Stewart Yerton, a reporter at Honolulu Civil Beat but also a lawyer, has posted a report about an ongoing eminent domain case in which the State of Hawaii's Attorney General is condemning a one-acre parcel on the south shore of Maui, property which the State had been leasing on a long-term 30-year lease. The above video is an aerial view of the property and its surrounding area. My firm represents the property owner in the case.
The report's headline asks "Is This Maui Landowner Getting A Raw Deal From The State?"
In 2013, after nearly 20 years of leasing the property, the AG condemned the land because, in the words of one of his deputies, the lease "has not been great for the state." (The State thought it was paying too much in rent.)
The AG's initial condemnation appraisal concluded the highest and best use of the property was to continue leasing it to the State, and valued the land at $4.165 million.

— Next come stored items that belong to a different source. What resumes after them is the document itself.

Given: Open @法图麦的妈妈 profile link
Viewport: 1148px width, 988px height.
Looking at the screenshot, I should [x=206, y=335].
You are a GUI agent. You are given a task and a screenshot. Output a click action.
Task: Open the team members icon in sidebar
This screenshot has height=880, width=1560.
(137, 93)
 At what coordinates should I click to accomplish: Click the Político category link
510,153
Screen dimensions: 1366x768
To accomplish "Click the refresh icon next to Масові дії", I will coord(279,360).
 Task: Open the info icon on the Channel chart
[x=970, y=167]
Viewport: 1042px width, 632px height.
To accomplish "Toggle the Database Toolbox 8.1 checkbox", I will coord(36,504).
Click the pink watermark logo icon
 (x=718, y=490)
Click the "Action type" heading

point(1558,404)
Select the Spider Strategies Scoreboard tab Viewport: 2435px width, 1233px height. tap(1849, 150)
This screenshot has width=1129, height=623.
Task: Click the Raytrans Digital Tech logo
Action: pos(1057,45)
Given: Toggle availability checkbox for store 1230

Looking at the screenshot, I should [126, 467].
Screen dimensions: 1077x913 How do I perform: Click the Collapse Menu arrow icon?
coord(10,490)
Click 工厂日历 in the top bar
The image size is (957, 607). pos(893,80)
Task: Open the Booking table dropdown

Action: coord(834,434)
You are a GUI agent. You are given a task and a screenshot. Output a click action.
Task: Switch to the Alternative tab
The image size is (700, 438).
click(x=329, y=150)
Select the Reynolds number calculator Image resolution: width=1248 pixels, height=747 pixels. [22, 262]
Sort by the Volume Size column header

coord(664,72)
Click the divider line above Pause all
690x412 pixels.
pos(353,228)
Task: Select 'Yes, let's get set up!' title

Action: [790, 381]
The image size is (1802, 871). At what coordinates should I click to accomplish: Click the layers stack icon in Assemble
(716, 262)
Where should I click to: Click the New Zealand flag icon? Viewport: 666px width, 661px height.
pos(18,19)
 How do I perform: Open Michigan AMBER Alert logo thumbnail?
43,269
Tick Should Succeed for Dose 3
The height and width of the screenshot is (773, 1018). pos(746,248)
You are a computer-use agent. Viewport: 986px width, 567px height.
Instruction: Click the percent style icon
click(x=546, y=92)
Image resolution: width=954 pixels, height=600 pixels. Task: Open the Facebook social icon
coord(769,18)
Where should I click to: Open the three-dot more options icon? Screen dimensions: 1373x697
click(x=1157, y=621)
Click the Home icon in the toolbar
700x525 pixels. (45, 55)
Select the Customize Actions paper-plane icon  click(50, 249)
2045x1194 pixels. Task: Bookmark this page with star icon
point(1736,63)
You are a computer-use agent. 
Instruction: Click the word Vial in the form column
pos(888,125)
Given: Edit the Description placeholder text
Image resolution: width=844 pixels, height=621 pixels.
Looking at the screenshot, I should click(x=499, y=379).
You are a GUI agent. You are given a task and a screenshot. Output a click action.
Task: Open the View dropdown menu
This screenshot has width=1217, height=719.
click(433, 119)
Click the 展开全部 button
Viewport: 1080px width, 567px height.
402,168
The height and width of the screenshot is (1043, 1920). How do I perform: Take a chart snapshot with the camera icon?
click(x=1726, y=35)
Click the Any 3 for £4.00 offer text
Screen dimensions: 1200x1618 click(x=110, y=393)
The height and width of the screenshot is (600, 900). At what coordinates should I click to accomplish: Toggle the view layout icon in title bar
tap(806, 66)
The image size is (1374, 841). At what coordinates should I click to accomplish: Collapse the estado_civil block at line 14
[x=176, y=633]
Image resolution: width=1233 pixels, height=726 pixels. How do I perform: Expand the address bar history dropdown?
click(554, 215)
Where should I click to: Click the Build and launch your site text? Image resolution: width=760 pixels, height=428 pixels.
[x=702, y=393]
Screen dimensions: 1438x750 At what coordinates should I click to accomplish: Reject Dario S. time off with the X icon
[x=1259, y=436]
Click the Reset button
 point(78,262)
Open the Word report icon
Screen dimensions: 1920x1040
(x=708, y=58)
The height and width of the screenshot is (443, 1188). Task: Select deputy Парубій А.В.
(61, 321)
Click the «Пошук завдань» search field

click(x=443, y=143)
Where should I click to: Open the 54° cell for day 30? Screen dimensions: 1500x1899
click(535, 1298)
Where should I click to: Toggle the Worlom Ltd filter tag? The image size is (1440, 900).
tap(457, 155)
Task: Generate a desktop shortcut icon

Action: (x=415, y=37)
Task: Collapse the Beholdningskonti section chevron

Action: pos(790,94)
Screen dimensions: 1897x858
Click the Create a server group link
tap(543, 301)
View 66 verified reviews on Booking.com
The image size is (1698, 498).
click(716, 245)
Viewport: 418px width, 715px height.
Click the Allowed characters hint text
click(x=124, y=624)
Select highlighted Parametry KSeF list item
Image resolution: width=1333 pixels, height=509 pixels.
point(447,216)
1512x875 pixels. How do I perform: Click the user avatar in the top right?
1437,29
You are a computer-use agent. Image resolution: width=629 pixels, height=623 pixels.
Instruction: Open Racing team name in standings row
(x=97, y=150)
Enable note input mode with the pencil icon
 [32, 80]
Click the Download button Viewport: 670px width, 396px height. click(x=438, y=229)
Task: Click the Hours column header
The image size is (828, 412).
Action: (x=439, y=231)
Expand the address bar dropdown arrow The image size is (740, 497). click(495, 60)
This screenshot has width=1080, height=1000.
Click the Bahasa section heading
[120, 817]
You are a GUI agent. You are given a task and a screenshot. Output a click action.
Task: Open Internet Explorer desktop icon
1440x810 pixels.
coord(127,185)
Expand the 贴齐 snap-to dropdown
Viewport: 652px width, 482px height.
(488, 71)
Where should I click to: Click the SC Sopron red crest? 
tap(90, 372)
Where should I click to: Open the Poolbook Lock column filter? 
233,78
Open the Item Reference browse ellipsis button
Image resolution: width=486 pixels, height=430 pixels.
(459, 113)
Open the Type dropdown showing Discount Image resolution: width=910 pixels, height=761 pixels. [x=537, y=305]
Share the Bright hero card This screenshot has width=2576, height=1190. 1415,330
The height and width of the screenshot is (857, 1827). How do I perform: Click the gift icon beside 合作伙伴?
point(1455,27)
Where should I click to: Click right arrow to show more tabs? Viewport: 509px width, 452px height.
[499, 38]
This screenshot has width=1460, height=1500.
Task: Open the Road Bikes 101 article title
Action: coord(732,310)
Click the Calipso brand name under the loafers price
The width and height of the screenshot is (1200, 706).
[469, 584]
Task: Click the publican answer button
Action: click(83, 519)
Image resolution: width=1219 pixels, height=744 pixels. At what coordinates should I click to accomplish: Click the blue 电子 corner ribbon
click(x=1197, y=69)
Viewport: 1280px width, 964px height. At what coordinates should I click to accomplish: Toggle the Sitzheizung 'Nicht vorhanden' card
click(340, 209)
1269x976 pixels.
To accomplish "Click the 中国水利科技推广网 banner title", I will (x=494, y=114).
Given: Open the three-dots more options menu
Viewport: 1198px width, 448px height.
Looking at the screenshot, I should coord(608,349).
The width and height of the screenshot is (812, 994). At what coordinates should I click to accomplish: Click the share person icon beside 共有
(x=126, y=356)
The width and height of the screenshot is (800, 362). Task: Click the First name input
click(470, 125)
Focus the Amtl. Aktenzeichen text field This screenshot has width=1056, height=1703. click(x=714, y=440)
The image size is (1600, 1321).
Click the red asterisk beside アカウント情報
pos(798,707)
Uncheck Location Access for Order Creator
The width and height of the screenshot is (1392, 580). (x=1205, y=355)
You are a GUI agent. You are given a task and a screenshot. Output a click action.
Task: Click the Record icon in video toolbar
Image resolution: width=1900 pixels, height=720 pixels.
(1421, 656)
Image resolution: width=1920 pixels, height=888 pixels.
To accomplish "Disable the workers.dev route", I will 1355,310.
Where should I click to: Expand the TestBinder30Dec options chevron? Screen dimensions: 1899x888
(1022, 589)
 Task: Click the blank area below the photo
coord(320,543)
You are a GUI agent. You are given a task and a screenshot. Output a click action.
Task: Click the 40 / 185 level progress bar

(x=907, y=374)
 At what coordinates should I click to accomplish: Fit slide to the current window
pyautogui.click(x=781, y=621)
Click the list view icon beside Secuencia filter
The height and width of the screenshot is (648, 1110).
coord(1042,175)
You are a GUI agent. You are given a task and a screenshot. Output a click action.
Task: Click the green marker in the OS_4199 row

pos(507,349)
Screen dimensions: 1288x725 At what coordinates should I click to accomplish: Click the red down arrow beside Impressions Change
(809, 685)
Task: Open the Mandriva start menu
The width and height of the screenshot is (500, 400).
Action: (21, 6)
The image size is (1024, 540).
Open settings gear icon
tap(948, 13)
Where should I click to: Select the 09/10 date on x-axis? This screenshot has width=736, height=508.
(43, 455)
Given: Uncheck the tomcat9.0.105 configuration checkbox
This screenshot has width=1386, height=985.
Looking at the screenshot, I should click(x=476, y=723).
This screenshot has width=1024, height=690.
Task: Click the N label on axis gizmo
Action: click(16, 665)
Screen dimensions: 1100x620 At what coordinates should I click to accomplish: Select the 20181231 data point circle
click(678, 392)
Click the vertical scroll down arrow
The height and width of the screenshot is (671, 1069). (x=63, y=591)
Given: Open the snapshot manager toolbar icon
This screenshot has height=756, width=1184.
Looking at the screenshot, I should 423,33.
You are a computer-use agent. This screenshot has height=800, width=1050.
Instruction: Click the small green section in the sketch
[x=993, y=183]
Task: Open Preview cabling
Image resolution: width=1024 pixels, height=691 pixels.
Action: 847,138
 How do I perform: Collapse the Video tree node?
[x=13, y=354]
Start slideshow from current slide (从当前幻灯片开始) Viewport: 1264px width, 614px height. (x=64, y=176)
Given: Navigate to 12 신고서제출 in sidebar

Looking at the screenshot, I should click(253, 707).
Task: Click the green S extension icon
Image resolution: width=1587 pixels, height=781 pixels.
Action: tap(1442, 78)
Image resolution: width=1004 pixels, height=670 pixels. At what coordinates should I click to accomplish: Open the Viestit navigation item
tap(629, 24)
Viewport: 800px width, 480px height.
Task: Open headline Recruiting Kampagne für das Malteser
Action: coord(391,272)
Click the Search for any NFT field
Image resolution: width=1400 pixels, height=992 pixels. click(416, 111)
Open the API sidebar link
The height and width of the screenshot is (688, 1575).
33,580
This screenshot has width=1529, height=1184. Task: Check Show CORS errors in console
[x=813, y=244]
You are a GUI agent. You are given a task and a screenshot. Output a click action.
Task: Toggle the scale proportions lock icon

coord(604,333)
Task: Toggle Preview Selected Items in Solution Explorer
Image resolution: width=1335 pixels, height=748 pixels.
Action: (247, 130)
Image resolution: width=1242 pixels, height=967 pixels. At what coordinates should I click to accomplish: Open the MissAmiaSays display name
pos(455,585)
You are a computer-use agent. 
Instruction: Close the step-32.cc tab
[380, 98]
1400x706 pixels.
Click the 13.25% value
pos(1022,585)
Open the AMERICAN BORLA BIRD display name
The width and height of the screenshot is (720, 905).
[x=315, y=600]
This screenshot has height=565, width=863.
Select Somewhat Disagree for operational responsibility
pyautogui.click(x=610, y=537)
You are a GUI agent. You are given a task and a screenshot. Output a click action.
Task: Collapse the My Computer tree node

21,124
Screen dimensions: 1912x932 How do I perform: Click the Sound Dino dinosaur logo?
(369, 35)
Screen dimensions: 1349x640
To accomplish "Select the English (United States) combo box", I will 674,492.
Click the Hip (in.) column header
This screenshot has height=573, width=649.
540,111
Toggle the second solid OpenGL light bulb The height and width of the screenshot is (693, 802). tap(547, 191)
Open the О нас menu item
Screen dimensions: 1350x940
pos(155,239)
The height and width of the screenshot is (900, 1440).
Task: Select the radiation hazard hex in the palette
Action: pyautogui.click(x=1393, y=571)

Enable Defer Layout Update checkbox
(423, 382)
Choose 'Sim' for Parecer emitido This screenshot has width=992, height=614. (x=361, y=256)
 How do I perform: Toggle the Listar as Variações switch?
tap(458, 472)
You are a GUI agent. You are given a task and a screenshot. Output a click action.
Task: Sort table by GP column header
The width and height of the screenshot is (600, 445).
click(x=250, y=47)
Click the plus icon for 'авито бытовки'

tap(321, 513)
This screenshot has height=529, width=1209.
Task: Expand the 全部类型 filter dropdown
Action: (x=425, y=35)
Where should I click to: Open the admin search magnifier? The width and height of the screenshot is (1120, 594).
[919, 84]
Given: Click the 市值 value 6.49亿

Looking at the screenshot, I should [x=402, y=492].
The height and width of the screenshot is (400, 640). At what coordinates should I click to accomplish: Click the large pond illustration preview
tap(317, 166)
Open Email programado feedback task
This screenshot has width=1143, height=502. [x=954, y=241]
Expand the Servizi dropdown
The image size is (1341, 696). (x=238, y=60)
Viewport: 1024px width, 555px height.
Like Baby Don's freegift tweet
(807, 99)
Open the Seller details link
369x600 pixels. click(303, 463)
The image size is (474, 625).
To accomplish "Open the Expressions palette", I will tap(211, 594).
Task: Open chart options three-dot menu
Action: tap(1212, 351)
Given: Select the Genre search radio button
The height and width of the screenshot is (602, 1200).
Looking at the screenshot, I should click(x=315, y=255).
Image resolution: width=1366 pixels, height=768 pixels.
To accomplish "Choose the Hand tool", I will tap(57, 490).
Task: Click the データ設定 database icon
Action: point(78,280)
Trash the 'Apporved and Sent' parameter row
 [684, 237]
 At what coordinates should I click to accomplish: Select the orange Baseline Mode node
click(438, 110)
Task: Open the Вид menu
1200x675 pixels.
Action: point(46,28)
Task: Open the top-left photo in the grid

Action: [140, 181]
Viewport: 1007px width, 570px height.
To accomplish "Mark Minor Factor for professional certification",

But four years later, after the AG's same appraiser reviewed the landowner's appraiser's report (which also concluded the highest and best use of the land was as rental property), on his own initiative, he revised his previous appraisal to $5.06 million, an increase of nearly $1 million.
Prompted by that increase, the AG abruptly abandoned the earlier $4 million valuation, switched to a new appraiser, and took a different tack: he now argues the property is worth no more than $3 million. The AG argues that application of the "undivided fee rule" prohibits the jury from considering the fact that on the date of the taking, the property was being leased to the State.
But later, Hawaii Attorney General Doug Chin [known now for his multiple headline-grabbing lawsuits against the Trump Administration and who broke with the long-standing tradition of apolitical Hawaii AGs by recently announcing his run for a seat in Congress] invoked a legal doctrine known as the “undivided fee rule” to say the lease money owed Williams shouldn’t be factored into the equation. Maui state Circuit Court Judge Rhonda Loo, who is presiding over the matter, has agreed with the state.
As a result, the jury deciding how much Williams should be paid won’t be allowed to hear about the lease, which is now worth $350,000 a year for about 10 years.
Williams’ attorney, Robert Thomas, says Chin and Loo are mistaken.
“It’s a crackpot theory,” Thomas said of the state’s interpretation of the undivided fee rule. “No court in the United States has accepted that argument, and no condemning authority has had the chutzpah to make that argument.”